I don't know what you mean by logging John. Its not about debugging. To
me, it comes down to this: I'm making a library of useful .NET functions
mainly around System.Xml stuff. There are a bunch of things that could
go wrong. I think those things should be caught. I think it would be
really crappy to have the runtime catching those errors and throwing
stack traces. Why is this even debatable? All libraries written to this
point have asserts and all sorts of error checking.
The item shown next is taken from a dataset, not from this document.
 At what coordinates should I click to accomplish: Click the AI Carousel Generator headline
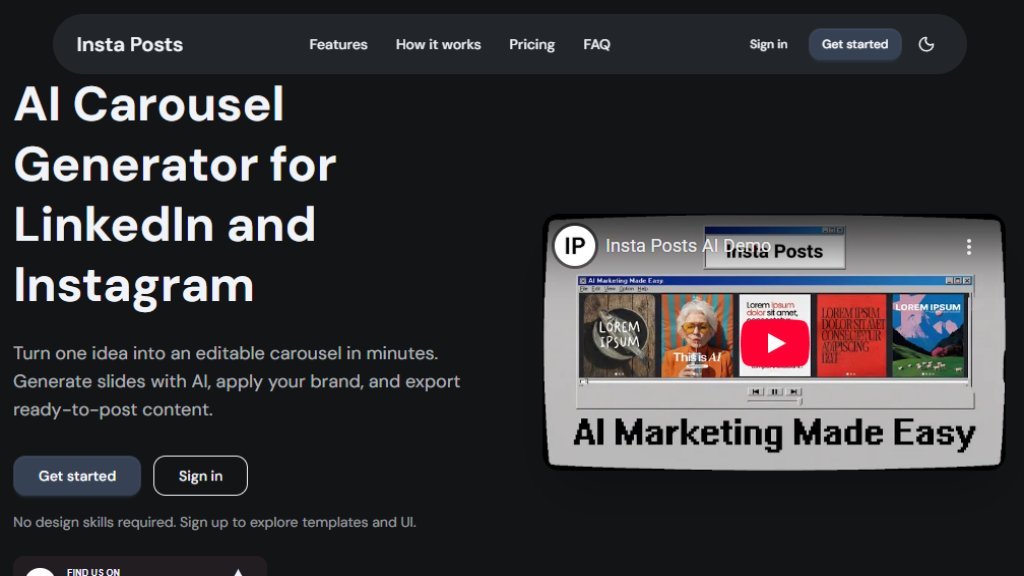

I'm trying to ask
about the best way to catch errors and deal with them.

Sam Gentile
Co-Author Wrox Professional Visual C++.NET (ISBN 1861005962 )

[EMAIL PROTECTED]
www.project-inspiration.com/sgentile
http://www.project-inspiration.com/sgentile/DotNet.htm
BLOG: http://radio.weblogs.com/0105852/
http://www.project-inspiration.com/sgentile/ScienceFiction.htm





-----Original Message-----
From: dotnet discussion [mailto:[EMAIL PROTECTED]] On Behalf Of
John Lam
Sent: Tuesday, May 28, 2002 8:40 PM
To: [EMAIL PROTECTED]
Subject: Re: [DOTNET] Need a good real-world C# Exceptions Resource or
Stategy for Library

Actually, I'm not sure that I agree that the library should not do *any*
logging. If I want to debug a library in the field, I would want to have
mechanisms whereby I could enable logging in my library (reading a
registry key, presence of an environment variable etc).

-John
http://www.iunknown.com


-----Original Message-----
From: Kirk Jackson [mailto:[EMAIL PROTECTED]]
Sent: Tuesday, May 28, 2002 8:19 PM
To: [EMAIL PROTECTED]
Subject: Re: [DOTNET] Need a good real-world C# Exceptions Resource or
Stategy for Library

Sorry, I misunderstood what you meant by 'handling'.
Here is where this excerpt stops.